» **Work to complete**: Return each line of the records below that contains the word "button".

» **Recorded information**:

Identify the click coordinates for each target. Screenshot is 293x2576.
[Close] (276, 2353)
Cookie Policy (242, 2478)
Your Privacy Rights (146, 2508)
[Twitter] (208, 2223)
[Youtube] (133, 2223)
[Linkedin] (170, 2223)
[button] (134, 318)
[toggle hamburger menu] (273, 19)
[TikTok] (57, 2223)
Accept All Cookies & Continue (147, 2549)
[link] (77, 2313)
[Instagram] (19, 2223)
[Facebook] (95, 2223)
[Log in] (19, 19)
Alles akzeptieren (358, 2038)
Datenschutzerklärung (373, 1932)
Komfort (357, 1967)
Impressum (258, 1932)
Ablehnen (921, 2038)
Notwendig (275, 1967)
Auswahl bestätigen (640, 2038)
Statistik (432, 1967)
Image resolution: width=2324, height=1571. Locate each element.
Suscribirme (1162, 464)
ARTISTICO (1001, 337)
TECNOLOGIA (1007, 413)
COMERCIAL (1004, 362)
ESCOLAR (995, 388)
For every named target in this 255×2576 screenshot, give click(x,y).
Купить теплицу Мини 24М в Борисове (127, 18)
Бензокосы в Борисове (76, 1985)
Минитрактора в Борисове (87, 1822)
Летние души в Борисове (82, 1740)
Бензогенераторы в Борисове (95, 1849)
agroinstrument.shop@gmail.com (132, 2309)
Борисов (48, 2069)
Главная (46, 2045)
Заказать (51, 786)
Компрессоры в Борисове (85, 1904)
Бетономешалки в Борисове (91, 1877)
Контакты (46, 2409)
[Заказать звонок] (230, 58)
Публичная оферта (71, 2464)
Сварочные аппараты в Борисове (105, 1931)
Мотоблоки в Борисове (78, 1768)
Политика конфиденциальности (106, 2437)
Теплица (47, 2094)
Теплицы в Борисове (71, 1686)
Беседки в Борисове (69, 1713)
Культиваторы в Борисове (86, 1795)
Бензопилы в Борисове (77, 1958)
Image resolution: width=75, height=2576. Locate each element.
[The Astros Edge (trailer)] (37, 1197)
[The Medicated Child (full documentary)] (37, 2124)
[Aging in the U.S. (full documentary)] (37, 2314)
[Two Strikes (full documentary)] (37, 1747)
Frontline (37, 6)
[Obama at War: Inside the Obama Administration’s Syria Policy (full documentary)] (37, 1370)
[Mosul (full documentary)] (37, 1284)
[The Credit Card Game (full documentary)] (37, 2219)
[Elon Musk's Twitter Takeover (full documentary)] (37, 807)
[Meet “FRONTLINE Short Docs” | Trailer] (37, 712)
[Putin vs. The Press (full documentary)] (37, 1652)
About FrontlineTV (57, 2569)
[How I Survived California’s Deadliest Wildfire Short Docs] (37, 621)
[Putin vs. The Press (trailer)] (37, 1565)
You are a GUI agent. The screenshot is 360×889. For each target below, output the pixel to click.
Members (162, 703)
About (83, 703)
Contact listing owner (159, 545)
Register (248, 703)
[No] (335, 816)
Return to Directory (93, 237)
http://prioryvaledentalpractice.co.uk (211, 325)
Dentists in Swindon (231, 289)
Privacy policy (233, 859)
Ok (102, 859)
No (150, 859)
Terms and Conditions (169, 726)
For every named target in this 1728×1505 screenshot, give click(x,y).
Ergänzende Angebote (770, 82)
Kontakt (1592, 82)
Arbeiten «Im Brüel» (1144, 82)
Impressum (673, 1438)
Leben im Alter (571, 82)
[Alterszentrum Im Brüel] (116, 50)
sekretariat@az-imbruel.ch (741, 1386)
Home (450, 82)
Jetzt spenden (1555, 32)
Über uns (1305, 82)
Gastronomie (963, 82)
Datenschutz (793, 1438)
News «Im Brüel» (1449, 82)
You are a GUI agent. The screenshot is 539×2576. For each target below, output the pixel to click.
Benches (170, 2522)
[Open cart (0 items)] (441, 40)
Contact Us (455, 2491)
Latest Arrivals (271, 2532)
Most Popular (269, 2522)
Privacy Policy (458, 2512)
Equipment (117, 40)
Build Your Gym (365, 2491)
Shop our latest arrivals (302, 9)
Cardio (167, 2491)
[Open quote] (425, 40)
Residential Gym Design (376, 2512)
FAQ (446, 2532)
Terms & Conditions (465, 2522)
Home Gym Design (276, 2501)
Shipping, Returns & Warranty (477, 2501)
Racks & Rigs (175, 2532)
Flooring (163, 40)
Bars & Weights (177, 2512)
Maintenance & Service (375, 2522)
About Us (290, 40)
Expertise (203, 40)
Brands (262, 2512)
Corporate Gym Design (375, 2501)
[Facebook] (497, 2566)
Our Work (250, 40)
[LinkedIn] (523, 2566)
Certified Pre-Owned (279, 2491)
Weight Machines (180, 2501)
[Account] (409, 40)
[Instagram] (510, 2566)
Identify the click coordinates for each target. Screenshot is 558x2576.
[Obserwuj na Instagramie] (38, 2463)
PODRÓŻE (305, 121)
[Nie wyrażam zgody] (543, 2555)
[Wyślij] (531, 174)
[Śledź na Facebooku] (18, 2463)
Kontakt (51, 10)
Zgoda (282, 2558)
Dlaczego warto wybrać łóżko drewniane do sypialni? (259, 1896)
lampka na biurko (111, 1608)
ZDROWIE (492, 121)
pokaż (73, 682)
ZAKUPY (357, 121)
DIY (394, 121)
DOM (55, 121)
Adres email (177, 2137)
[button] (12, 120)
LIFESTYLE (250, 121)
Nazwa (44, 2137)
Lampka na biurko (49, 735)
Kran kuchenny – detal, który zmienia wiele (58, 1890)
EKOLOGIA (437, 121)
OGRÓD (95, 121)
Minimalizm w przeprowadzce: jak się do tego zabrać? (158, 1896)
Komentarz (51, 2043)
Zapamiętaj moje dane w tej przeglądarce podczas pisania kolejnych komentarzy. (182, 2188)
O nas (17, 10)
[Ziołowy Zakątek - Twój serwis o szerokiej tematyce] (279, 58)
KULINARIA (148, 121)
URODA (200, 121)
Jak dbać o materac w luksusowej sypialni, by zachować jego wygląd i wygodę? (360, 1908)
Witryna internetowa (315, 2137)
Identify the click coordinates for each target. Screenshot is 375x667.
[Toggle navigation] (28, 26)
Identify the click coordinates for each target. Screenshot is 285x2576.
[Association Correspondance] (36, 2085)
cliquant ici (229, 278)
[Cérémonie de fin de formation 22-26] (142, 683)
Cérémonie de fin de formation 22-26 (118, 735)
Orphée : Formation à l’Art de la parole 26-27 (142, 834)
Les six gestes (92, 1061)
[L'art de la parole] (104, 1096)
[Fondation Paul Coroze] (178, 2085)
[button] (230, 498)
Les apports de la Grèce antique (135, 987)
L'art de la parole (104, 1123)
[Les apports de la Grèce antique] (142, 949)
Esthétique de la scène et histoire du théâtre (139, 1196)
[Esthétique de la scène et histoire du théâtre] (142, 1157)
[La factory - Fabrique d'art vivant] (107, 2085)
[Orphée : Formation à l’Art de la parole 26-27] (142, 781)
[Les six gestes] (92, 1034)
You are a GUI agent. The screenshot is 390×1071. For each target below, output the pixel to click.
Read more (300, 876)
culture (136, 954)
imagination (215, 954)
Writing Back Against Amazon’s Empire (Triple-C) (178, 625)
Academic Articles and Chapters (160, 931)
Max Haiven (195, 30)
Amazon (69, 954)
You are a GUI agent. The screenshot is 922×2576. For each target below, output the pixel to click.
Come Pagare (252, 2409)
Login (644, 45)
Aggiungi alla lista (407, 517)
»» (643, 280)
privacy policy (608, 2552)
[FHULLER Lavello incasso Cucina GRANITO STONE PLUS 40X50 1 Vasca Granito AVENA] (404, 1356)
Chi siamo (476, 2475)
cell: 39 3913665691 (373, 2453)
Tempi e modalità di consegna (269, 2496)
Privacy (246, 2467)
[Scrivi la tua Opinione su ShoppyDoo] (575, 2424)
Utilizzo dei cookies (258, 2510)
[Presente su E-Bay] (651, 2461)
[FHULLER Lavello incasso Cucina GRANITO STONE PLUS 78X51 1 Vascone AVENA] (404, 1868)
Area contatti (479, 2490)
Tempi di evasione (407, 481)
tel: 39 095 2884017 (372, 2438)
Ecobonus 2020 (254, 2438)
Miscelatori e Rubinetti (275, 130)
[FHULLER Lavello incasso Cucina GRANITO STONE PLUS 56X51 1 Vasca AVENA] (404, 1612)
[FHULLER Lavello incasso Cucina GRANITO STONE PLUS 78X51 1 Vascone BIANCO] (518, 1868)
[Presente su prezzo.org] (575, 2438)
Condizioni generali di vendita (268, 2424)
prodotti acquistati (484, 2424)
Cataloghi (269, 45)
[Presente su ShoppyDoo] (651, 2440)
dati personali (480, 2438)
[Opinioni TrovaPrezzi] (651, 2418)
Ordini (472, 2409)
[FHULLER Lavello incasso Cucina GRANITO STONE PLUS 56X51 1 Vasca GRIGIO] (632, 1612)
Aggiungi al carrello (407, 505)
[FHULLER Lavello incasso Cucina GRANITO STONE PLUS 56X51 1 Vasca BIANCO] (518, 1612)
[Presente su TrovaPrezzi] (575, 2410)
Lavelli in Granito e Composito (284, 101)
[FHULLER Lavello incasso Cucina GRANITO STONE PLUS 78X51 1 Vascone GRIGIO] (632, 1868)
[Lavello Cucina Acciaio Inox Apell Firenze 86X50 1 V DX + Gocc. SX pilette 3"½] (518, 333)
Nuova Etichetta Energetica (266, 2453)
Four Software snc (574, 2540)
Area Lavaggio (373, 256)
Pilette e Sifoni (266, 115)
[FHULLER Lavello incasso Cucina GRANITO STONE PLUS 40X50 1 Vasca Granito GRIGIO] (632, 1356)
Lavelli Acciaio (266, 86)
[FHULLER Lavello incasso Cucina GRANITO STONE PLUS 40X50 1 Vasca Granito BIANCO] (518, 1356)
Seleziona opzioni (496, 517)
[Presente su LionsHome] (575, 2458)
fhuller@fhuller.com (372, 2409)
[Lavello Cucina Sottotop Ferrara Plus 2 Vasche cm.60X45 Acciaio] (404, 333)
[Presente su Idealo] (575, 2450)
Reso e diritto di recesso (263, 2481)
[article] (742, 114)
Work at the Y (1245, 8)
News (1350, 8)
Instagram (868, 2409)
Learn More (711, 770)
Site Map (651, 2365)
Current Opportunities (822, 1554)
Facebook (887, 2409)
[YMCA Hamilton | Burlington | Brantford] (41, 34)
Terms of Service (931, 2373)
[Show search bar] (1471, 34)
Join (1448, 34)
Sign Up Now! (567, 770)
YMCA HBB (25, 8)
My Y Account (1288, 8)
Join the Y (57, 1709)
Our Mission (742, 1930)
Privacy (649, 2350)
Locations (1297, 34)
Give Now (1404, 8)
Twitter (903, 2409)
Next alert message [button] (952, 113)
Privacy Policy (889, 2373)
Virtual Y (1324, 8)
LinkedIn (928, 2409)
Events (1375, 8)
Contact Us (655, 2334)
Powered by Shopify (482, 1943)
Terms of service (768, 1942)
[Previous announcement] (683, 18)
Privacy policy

» **Solved exercise**:
[button] (134, 318)
[button] (12, 120)
[button] (230, 498)
Next alert message [button] (952, 113)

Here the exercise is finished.